EXPLORE THE MATERIAL:
a) According to the staphylococci notes, which species is novobiocin resistant?
b) Reproduce part of the staphylococci notes, starting at "Staphylococcus epidermidis" and stopping after "slime layer (biofilm)".

PASSAGE SHOWN:
*** Block opens ***

General Properties of ALL Staphylococci

  • Gram staining properties:

    • Gram positive cocci in clusters  

      • DDx: Gram positive cocci in chains = Streptococcus species.

      • DDx: Gram positive cocci in tetrads = Micrococcus species.


  • Special Lab Tests:

    • Catalase positive (ALL)

      • DDx: Catalase negative = Streptococcus species.

    • Facultative Aerobe (ferments glucose, prefers oxygen)

    • Coagulase testing

      • Positive

        • S. aureus

        • **S. lugdunensis (is POS in SLIDE coag testing, but NEG in TUBE coag testing)

      • Negative

        • All other staphylococcus (commonly referred to as Coag-negative staph)



Staphylococcus aureus 

  • Unique Identifying Feature:

    • Coagulase positive (all other staph are negative)

    • Turns the pink media yellow on agar plate


  • Virulence factors:

    • Protein A

    • Capsular polysaccharides

    • Coagulase enzyme

    • Toxins (TSST-1, enterotoxins)

    • Hemolysins

      • NOTE: S. haemolyticus also has hemolytic properties, but is COAG NEGATIVE


  • Clinical Presentation & Diseases:

    • Toxic shock syndrome (TSST-1 toxin)

    • Scalded skin syndrome (SSS)- due to Exfoliatin

    • Soft tissue infections- due to Panton Valentine Leukocidin (PVL)

    • Food poisoning- Enterotoxins

    • Bacteremia & Endocarditis


  • Methicillin Resistant Staph Aureus (MRSA) 

    • Virulence factors: Altered penicillin binding protein (PBP) produced by the  mecAgene .


Staphylococcus epidermidis 

  • General Features:

    • Most frequently isolated (often a contaminant)


  • Virulence factors:

    • Produces extracellular slime layer (biofilm)


  • Clinical Presentation & Diseases:

    • Endocarditis, particularly prosthetic valves


Staphylococcus saprophyticus 

  • Unique Identifying Feature:

    • Differentiation from other staph organisms= Novobiocin resistant

      • Most other Staph are susceptible to Novobiocin


  • Clinical Presentation & Diseases:

    • Acute UTI in young, sexually active women

      • 2nd most common cause of cystitis


Staphylococcus  haemolyticus

  • Virulence factors:

    • Has hemolytic properties

      • Do NOT confuse with S. aureus which is COAGULASE POSITIVE

    • Is intrinsically resistant to Vancomycin

      • Do NOT confuse with Vancomycin resistant Enterococcus (VRE) which is gram pos cocci in CHAINS (Strep species).

*** Block closes ***

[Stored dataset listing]
*** Block opens ***

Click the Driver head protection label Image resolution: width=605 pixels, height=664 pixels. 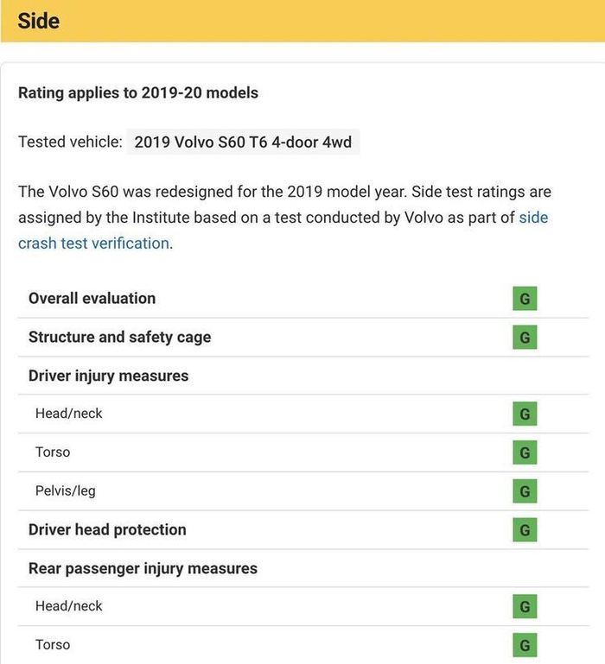(107, 529)
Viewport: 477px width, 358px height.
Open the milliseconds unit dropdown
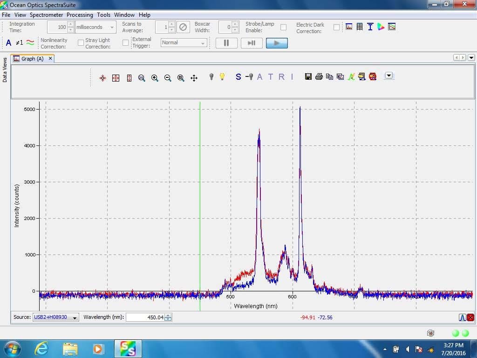95,28
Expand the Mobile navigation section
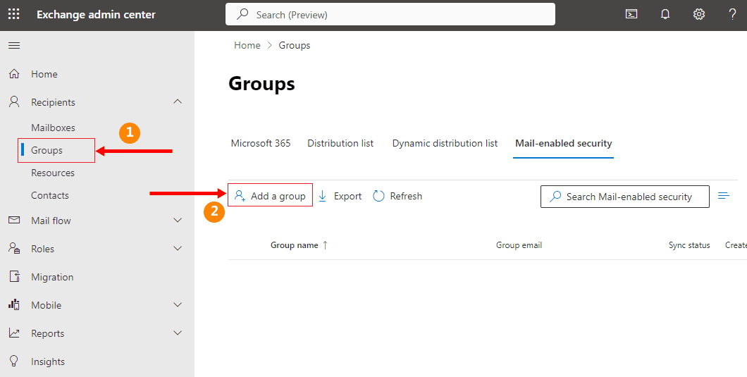 click(x=178, y=305)
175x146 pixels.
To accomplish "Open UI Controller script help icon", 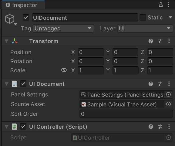I will 151,127.
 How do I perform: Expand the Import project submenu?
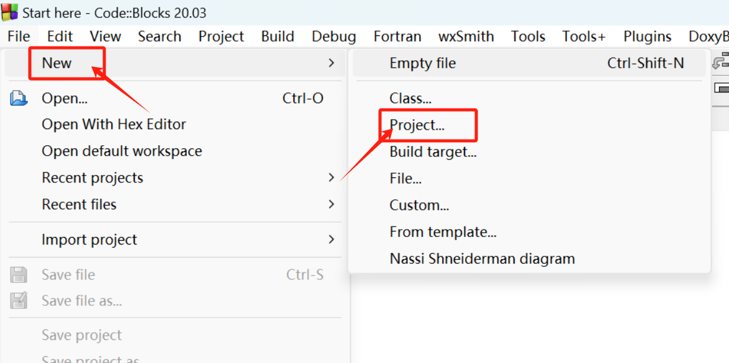tap(331, 240)
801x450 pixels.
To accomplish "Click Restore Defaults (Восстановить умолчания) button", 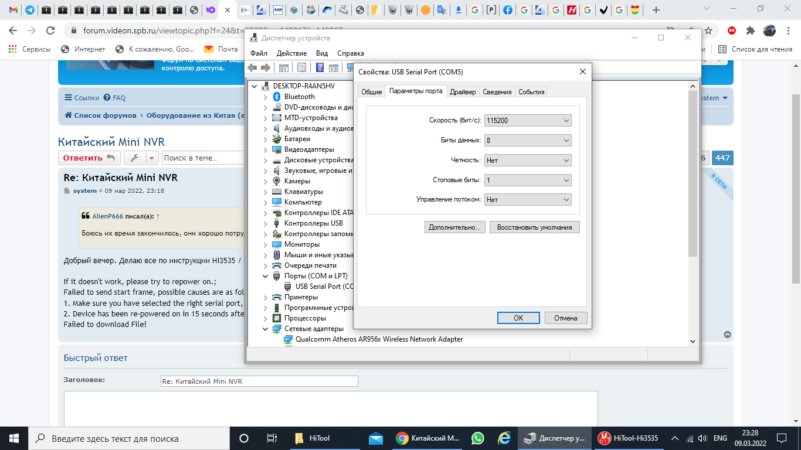I will coord(534,227).
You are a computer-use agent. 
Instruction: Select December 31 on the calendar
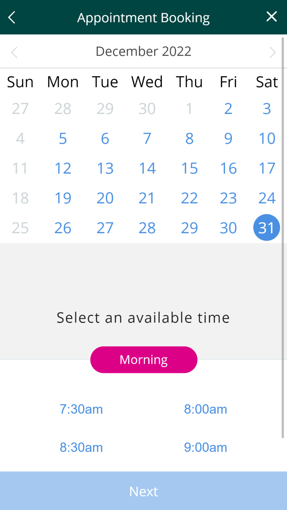(267, 227)
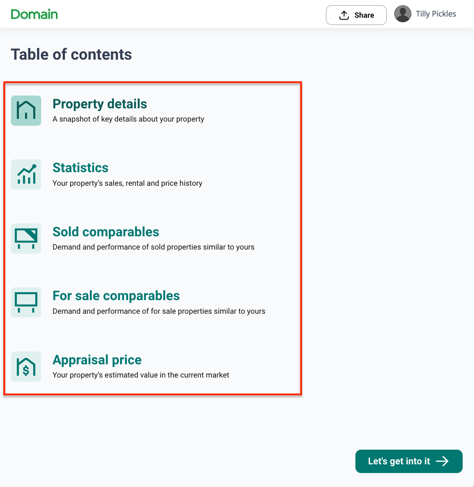Click the Tilly Pickles avatar icon
Screen dimensions: 474x487
point(403,14)

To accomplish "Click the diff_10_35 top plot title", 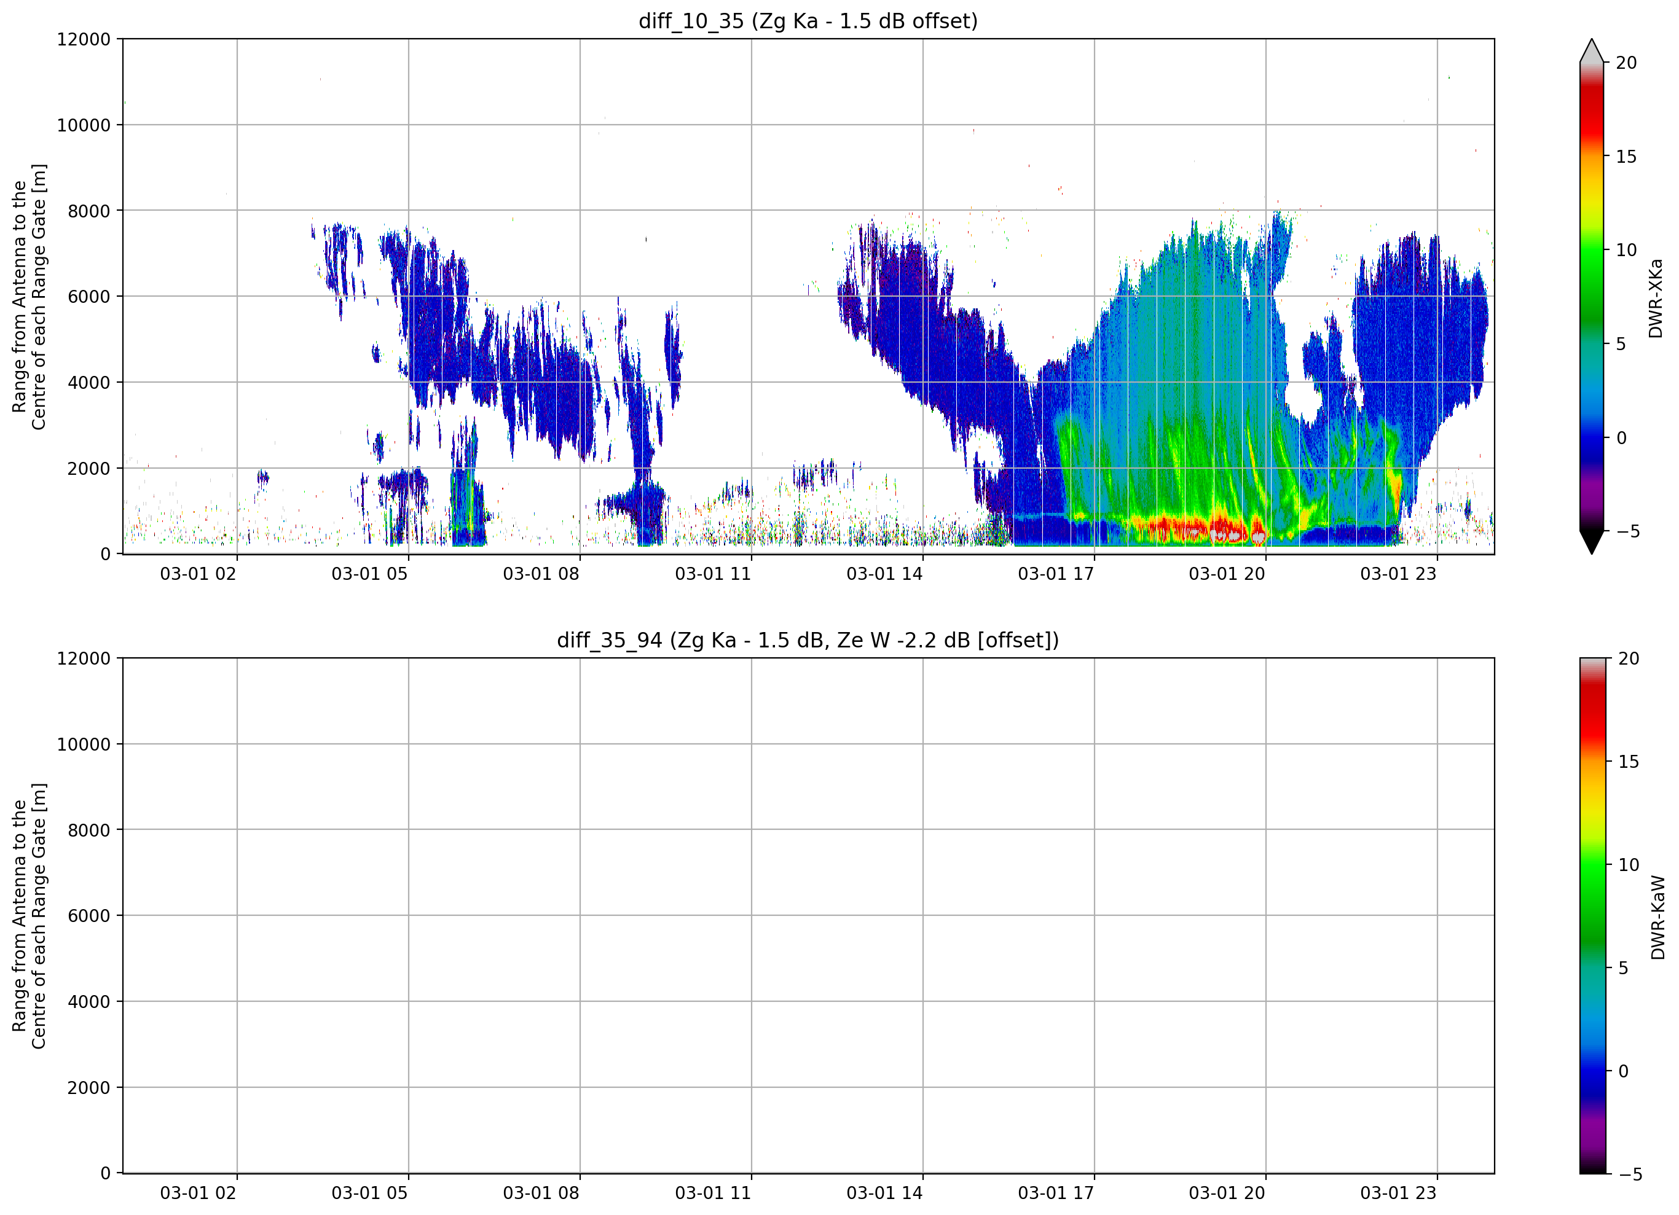I will click(808, 21).
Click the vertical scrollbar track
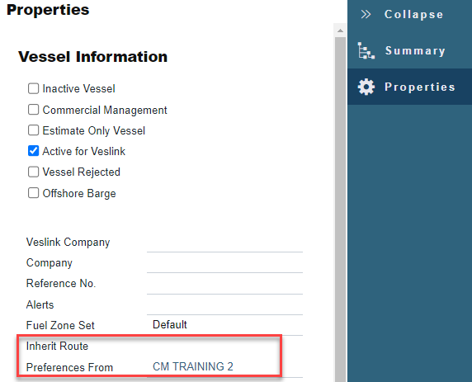 click(x=341, y=209)
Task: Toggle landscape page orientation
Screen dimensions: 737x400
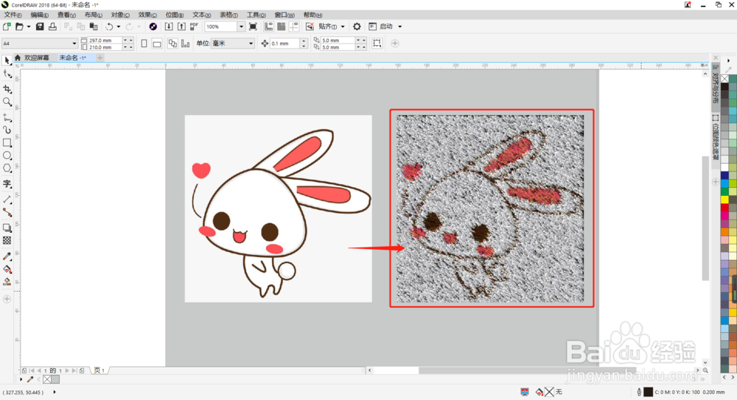Action: [157, 43]
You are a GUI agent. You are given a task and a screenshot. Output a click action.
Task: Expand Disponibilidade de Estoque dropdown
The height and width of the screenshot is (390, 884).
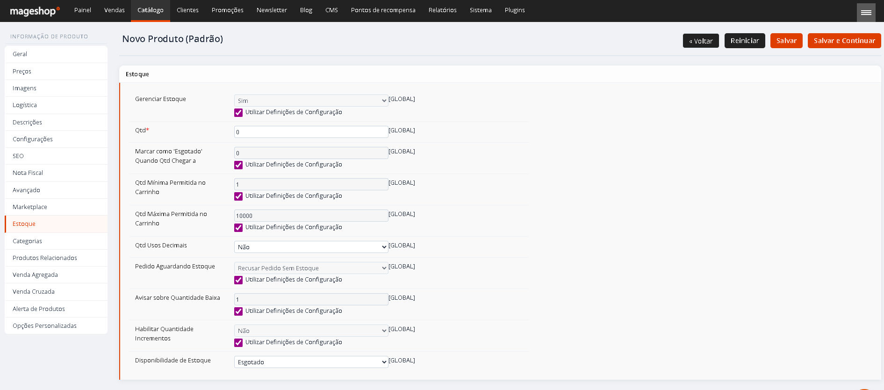311,362
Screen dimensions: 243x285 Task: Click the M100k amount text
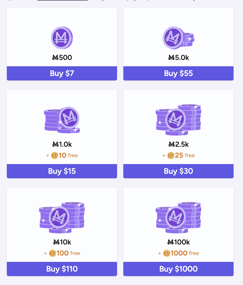[x=178, y=242]

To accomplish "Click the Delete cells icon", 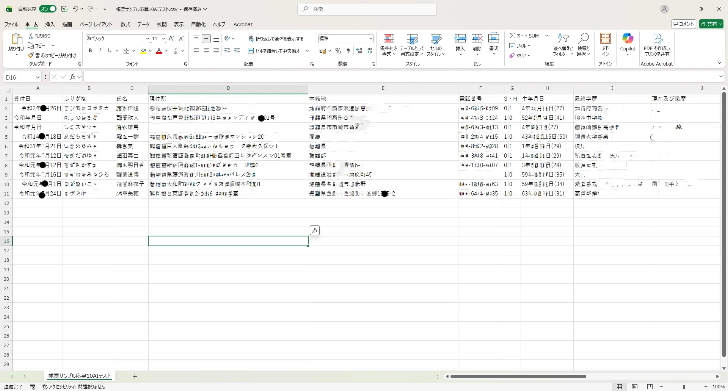I will click(477, 39).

*** Block closes ***

ACTIVITY ANSWERS:
a) Staphylococcus saprophyticus.

b)
Staphylococcus epidermidis 

  • General Features:

    • Most frequently isolated (often a contaminant)


  • Virulence factors:

    • Produces extracellular slime layer (biofilm)